PROTEOLYTIC FRAGMENTATION OF MYOSIN - LOCATION OF SH-1 AND SH-2 THIOLS

The H chain fragmentation pattern of native myosin when digested by proteolytic enzymes is influenced by such conditions as the nature of the proteolytic agent, ionic strength and presence or absence of divalent cations. HMM and S-1 produced by digestion of 14C-NEM[N-ethylmaleimide]-labeled myosin under various conditions were analyzed by sodium dodecyl-sulfate polyacrylamide gel electrophoresis. Purified samples of these species were digested under controlled conditions by chymotrypsin and trypsin, and a comparison of the observed H chain fragmentation patterns led to a sequential arrangement of the proteolytic fragments. The main features of this arrangement are described.

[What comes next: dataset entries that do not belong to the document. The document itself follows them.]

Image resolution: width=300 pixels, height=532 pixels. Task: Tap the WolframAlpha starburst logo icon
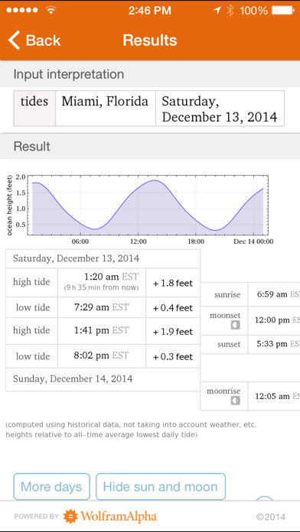pos(70,517)
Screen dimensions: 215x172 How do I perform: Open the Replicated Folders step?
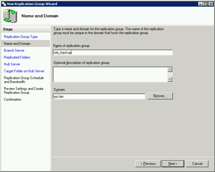pos(17,57)
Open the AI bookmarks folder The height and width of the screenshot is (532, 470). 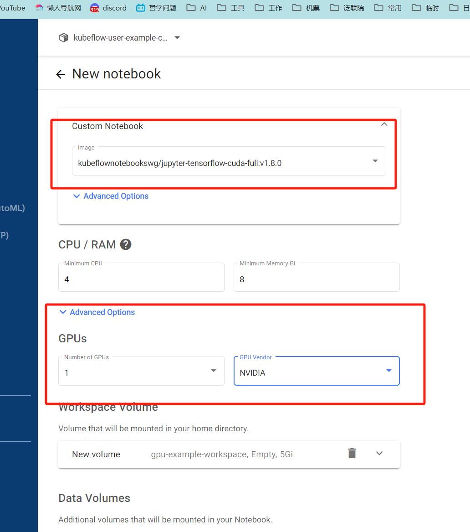pyautogui.click(x=197, y=8)
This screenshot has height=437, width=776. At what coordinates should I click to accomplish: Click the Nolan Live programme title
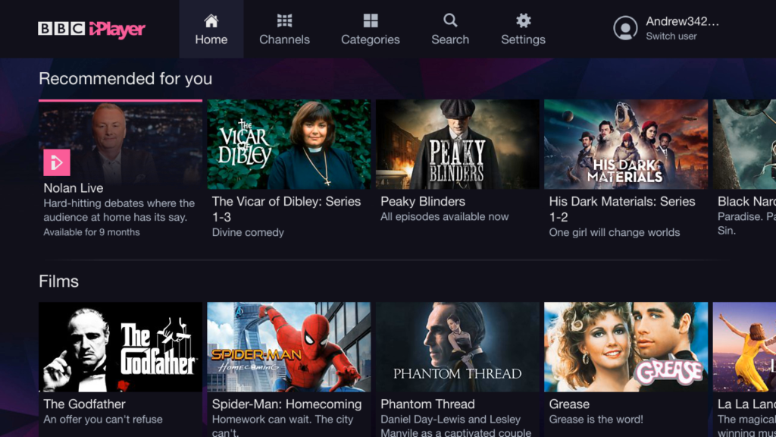(74, 188)
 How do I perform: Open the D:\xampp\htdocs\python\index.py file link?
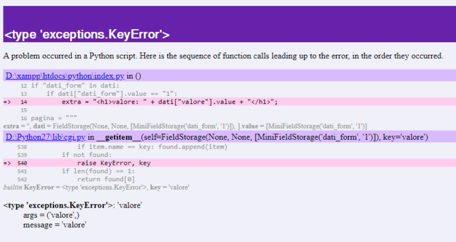point(64,76)
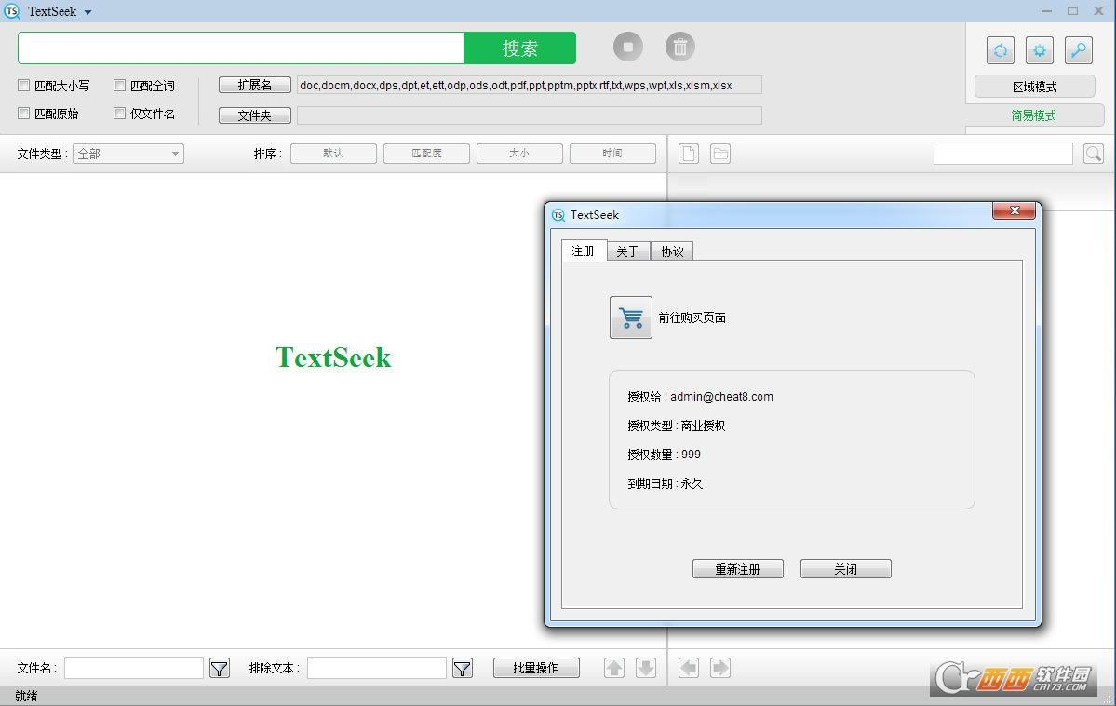Viewport: 1116px width, 706px height.
Task: Click the green 搜索 button
Action: [x=519, y=47]
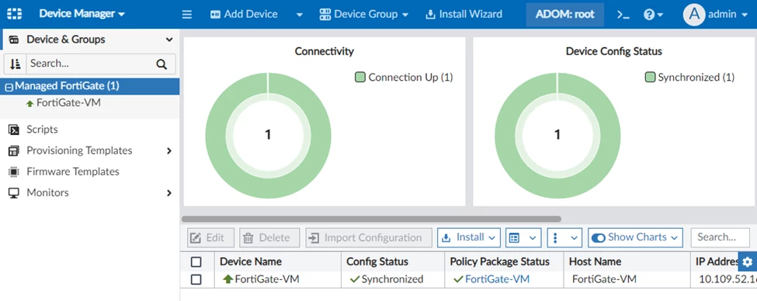Open the table column settings gear
757x301 pixels.
[x=748, y=261]
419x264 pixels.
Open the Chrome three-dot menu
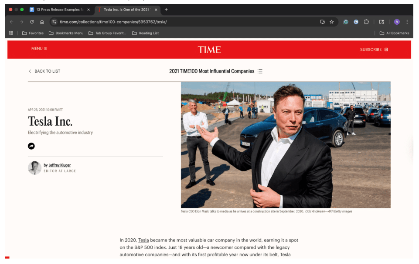pos(407,22)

A 21 K [kilodaltons] MW tryptic peptide is found at the N-terminal side of myosin H chain. Adjacent to it is a 48 K peptide, then a 19.5 K peptide containing the two SH-1 and SH-2 thiols. These 3 peptides constitute the H chain of S-1. Adjacent to this S-1 H chain is a tryptic (and also chymotryptic) 40 K peptide. The rest of the HMM H chain on the C-terminus is a sequence susceptible to both chymotrypsin and trypsin attack yielding an undefined number of small peptides.